Hmmm…my mind lingered for a moment on the almonds and honey in the Taiglach. What if the honey and almonds could somehow be a source of crunch on the cake? This is frequently done using crushed praline, which is simply sugar cooked with nuts, then allowed to harden, and crushed into a powder. Why not do the same thing with honey and almonds?

The story, I’m happy to report, has a happy ending. A trial run revealed the need for a few adjustments: a bit less orange zest here, a slightly greener apple there, and the use of cake flour instead of all purpose flour to dry the crumb a bit. But all in all, a wonderful makeover for that tired old honey cake.

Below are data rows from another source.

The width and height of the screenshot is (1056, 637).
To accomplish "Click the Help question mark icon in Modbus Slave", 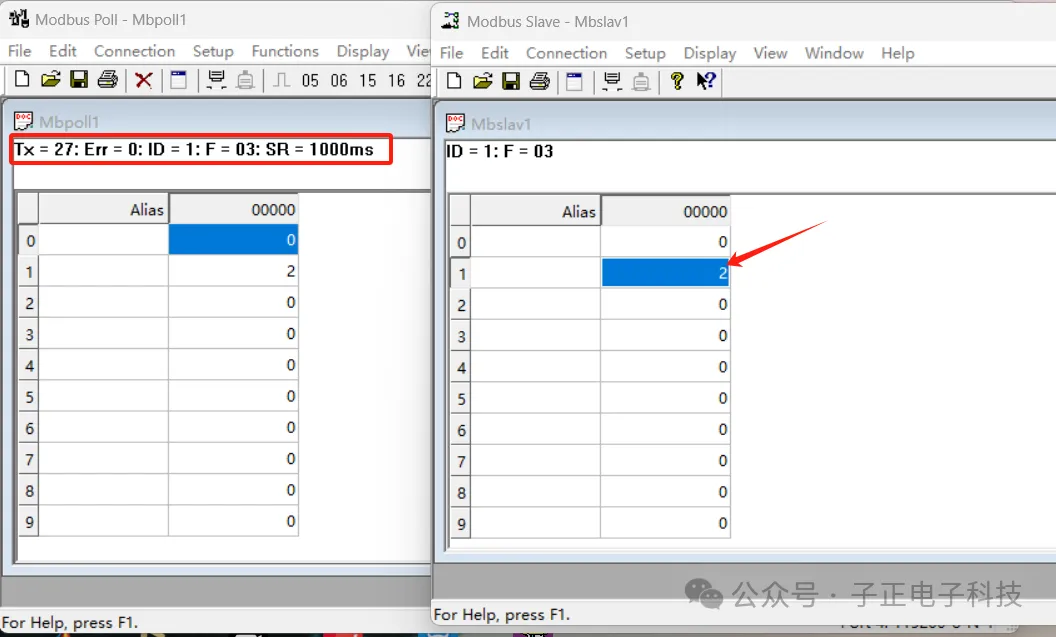I will pos(677,81).
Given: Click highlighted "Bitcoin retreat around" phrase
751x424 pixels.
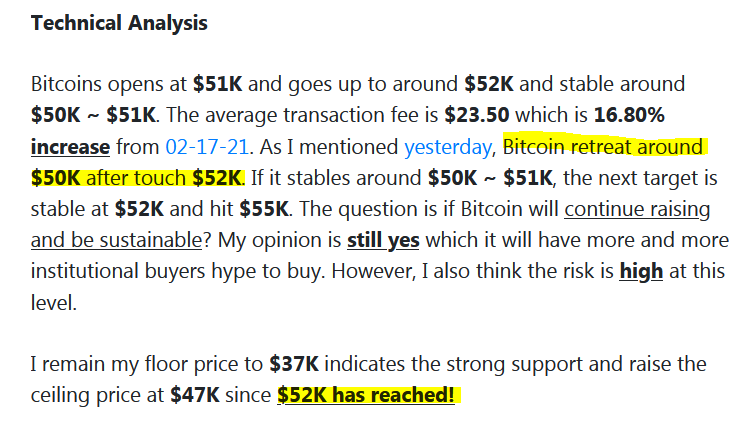Looking at the screenshot, I should pos(603,147).

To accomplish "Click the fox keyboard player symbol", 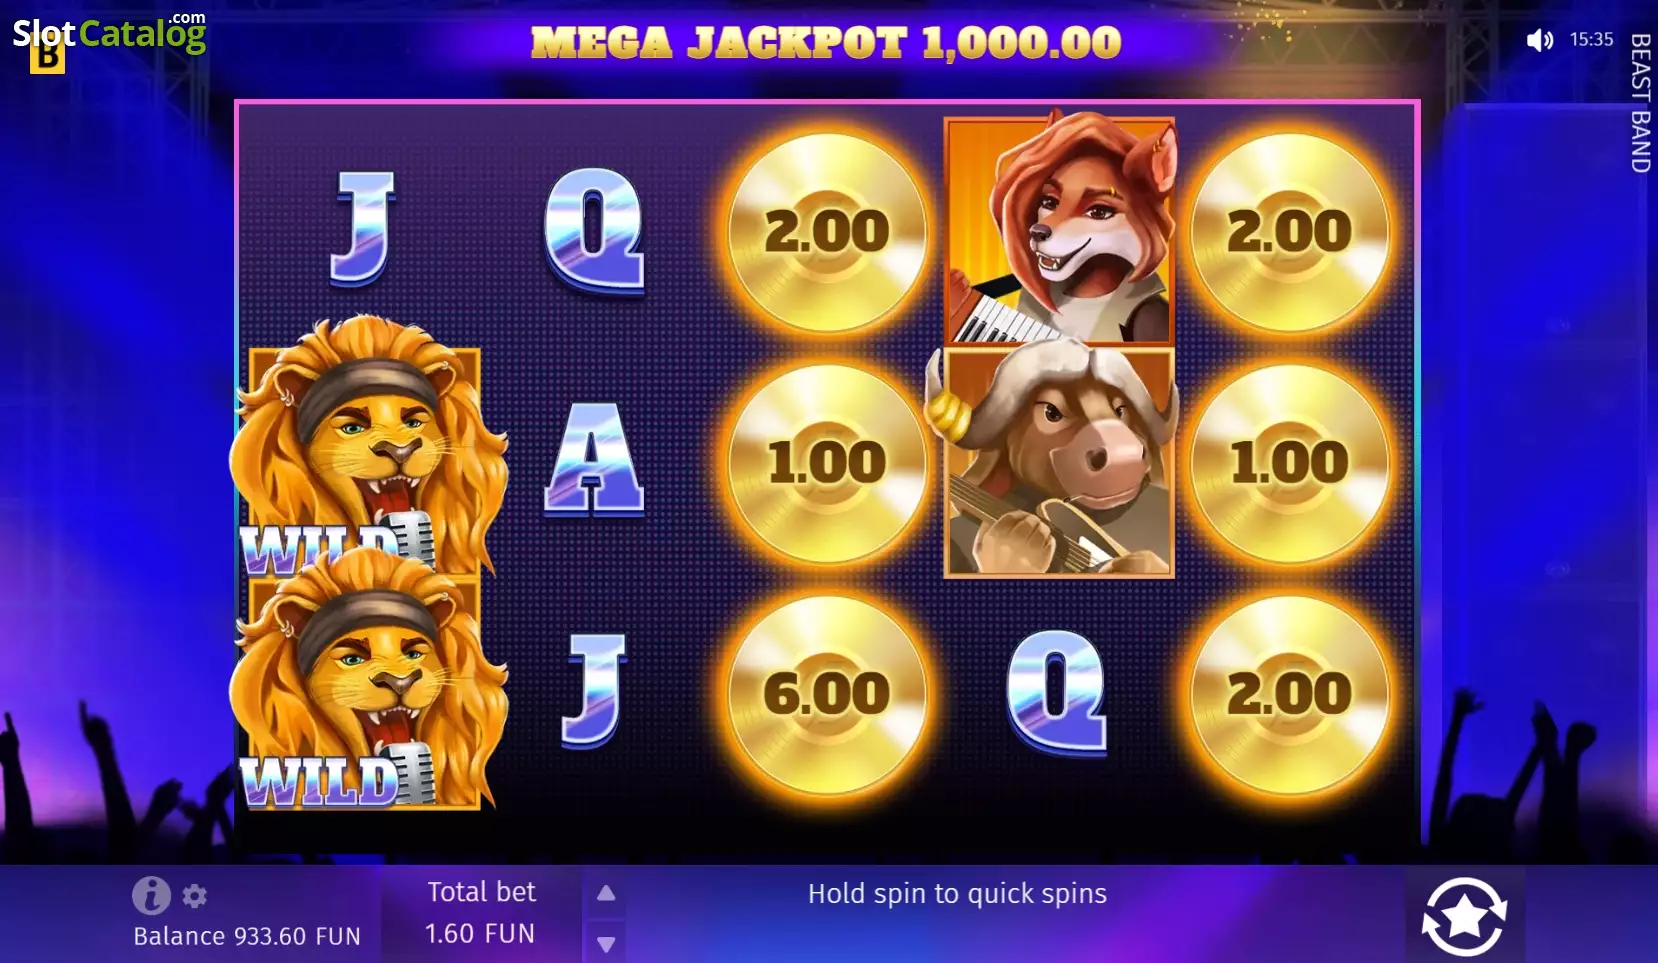I will click(1060, 229).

The cake, once cooled, was first dusted with confectioner’s sugar, then with the honey praline. The apples were cooked on the bottom of the pan so they would be on top when the cake was turned out of the pan. Combined with the confectioner’s sugar they formed a thin, almost “jammy” layer. The pumpkin cake retained the buttery brightness of the pumpkin and orange zest, but revealed the smoky sweetness of the maple syrup. The praline was the best surprise of all, starting and ending each bite with a toasty, honeyed crackle that said, “Happy New Year!”

And the good news is that the cake is perfect for any occasion during fall and autumn, from a gathering as big as Thanksgiving, to one as intimate as coffee with a chum.